The possible last moments of Egypt Air Flight 990
By: Steve Miller
Daily Sparks Tribune
November 22, 1999
Prior to the official analysis of the Egypt Air Flight 990 crash indicating that suicide was the probable cause for the disaster, I had blocked from my mind the details of one of the worst and most frightening events of my own life as a professional instructor pilot.
It was 1980 and I was working as an instructor at McCarran International Airport in Las Vegas. My flight school was offering $35.00 introductory flights to the public to generate new student pilot starts. I was scheduled to fly with a prospective student on such a flight that eventful morning.
Our flight school was known for being proficient in training pilots from nations throughout the Near East. Many of these students later took jobs with airlines such as Egypt Air, and El Al.
As chief instructor pilot for the company it was my responsibility to take flight instructors in training along on flights as observers. Going along on this flight were my wife, and a commercial pilot working on his flight instructor rating.
The customer arrived at the scheduled time. I proceeded to interview him with the customary questions about his background and motivation for wanting to learn to fly.
He explained that he was a minister in a Muslim ministry in Los Angeles and that he wanted to be able to commute between Las Vegas and LA to perform his ministerial duties in both cities. His reason for learning to fly seemed logical so we proceeded outside to the airplane.
The man was very calm as the four of us walked along and chatted about the whether. He asked numerous questions about the airplanes we walked passed on our way to our waiting Piper Warrior - it seemed like just another ordinary day in the life of a flight instructor.

**Given data**
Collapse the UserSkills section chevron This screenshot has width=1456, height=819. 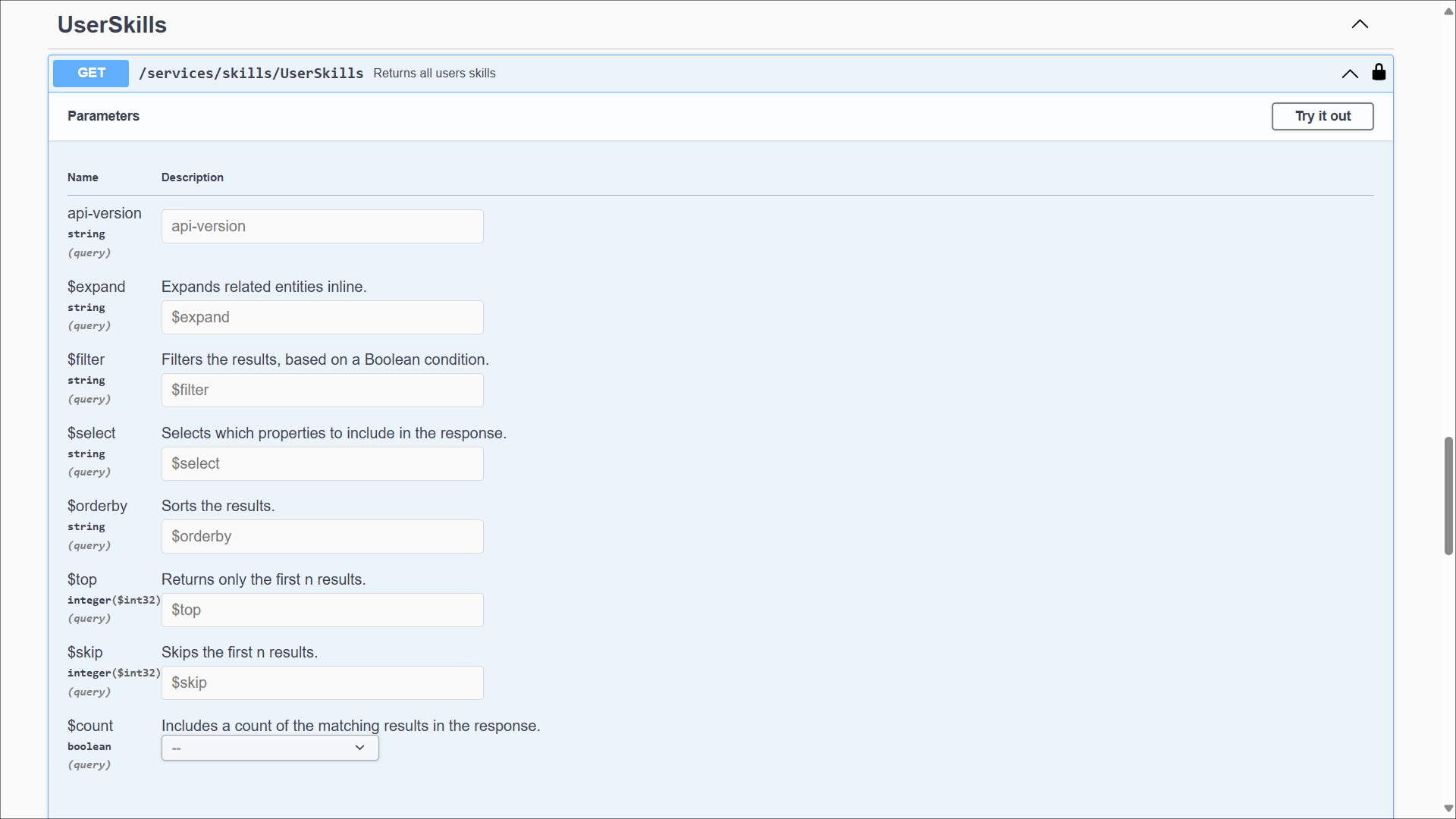coord(1360,24)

**Set exercise**
Retype the Egypt Air Flight 990 column word for word, from its headline to its final sentence. The material above comes from a separate source unrelated to the column.

**Exercise result**
The possible last moments of Egypt Air Flight 990
By: Steve Miller
Daily Sparks Tribune
November 22, 1999
Prior to the official analysis of the Egypt Air Flight 990 crash indicating that suicide was the probable cause for the disaster, I had blocked from my mind the details of one of the worst and most frightening events of my own life as a professional instructor pilot.
It was 1980 and I was working as an instructor at McCarran International Airport in Las Vegas. My flight school was offering $35.00 introductory flights to the public to generate new student pilot starts. I was scheduled to fly with a prospective student on such a flight that eventful morning.
Our flight school was known for being proficient in training pilots from nations throughout the Near East. Many of these students later took jobs with airlines such as Egypt Air, and El Al.
As chief instructor pilot for the company it was my responsibility to take flight instructors in training along on flights as observers. Going along on this flight were my wife, and a commercial pilot working on his flight instructor rating.
The customer arrived at the scheduled time. I proceeded to interview him with the customary questions about his background and motivation for wanting to learn to fly.
He explained that he was a minister in a Muslim ministry in Los Angeles and that he wanted to be able to commute between Las Vegas and LA to perform his ministerial duties in both cities. His reason for learning to fly seemed logical so we proceeded outside to the airplane.
The man was very calm as the four of us walked along and chatted about the whether. He asked numerous questions about the airplanes we walked passed on our way to our waiting Piper Warrior - it seemed like just another ordinary day in the life of a flight instructor.